* _Your assignment_
Please give back the listing below word for word, without the images.

* _Information provided_
/---

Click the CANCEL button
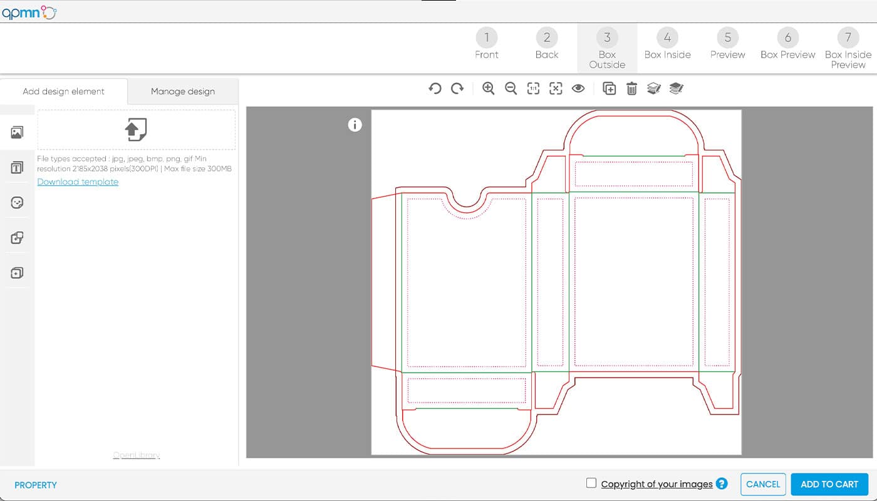Viewport: 877px width, 501px height. 763,484
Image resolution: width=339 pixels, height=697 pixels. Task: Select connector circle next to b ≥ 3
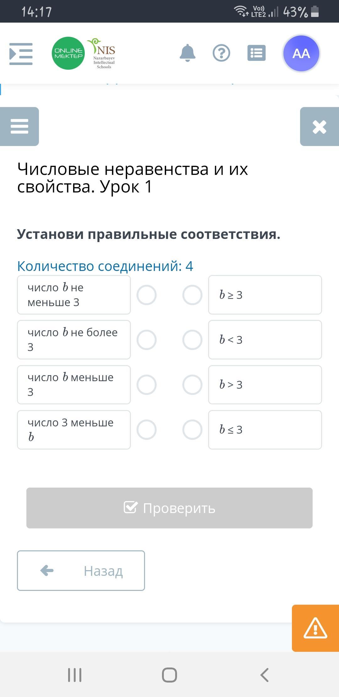pyautogui.click(x=192, y=295)
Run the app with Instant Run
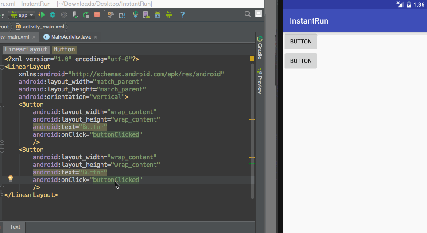 coord(42,15)
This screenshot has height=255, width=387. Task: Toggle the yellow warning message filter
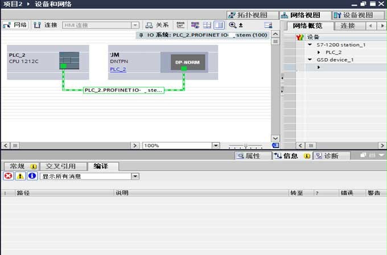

\---

* _Problem solution_
Click the CANCEL button
Viewport: 877px width, 501px height. 763,484
Image resolution: width=339 pixels, height=697 pixels. Task: Select connector circle next to b ≥ 3
pyautogui.click(x=192, y=295)
Run the app with Instant Run
 coord(42,15)
This screenshot has height=255, width=387. Task: Toggle the yellow warning message filter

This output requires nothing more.